Relevance of Video and Audio to Tax, Legal and Regulatory Professionals
Tax, legal and regulatory professionals traditionally have interacted with text assets: books provide text and professionals submit text searches to search engines for answers to their questions. Video and audio assets, however, can supplement or even replace text assets. There are several audios and videos relevant to tax, legal and regulatory professionals both from Wolters Kluwer and the Web, both for free and for a fee. Video and audio provide many types of value. They can provide deeper insight into legislative history. They can provide updates to text content. They can convey mood and nuances that are not easily communicated in text. Consider the following examples:
- Wolters Kluwer Italy offers videos of interviews with prominent authors and legal experts;
- Government agencies have channels on YouTube, for example, the Internal Revenue Service and the Securities and Exchange Commission of the United States;
- Wolters Kluwer has channels on YouTube, including CCHWoltersKluwer and Wolters Kluwer Corporate Communications;
- Video and audio continuing legal education programs from the American Bar Association;
- Videos of all or parts of court proceedings increasingly are available for viewing; and
- Video feeds of floor debates from the United States House of Representatives (in beta) are now available.
You can perform searches on YouTube, for example, transfer pricing, to find potentially relevant video content. Google offers a video search that can find videos on transfer pricing and other tax, legal & regulatory topics beyond YouTube.

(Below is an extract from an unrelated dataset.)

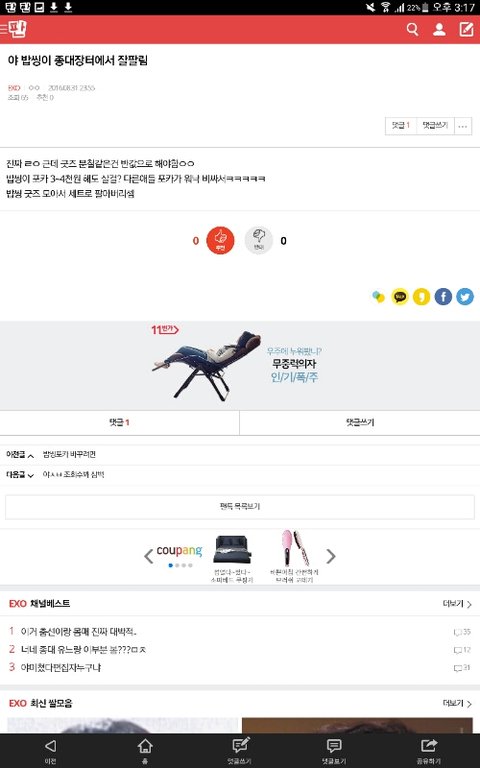Select the first Coupang carousel dot indicator
480x768 pixels.
(170, 565)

At Wolters Kluwer we are always looking for ways to aggregate and explain complex tax, legal and regulatory concepts for our customers in text, video, audio and software. The question is to what degree video and audio assets should be integrated with traditional text assets. For example, in our research product IntelliConnect, our editors wrote about the US Securities and Exchange Commission’s proposed consolidated audit trail system. The editor’s explanations of this proposal goes into more detail than would be possible in a video. The SEC also released a video of SEC Chairman Mary Schapiro discussing this topic, for which IntelliConnect reproduced a text transcript. The obvious question is, should IntelliConnect provide links from the transcript to the video? Do tax, legal and regulatory professionals want Wolters Kluwer to aggregate and/or link its text and software assets to external video and audio assets?
Another question concerns whether Wolters Kluwer should focus on creating video and audio assets that supplement, or link to, traditional text and software assets. Some of our expert editors, on the invitation from practitioners, have explained tax, legal and regulatory concepts through video and audio, such as videos on tax planning in 2009 and 2010 by Mark A. Luscombe, JD, LL.M, CPA, Principal Analyst for Tax and Accounting at CCH, a Wolters Kluwer business.
It seems clear that video and audio assets are relevant. The question is whether professionals want access to them through Wolters Kluwer’s research and software products. What are your thoughts?

The key might be that if the video gives enough plus information. If it’s not more than a talking head, I think it is quite useless.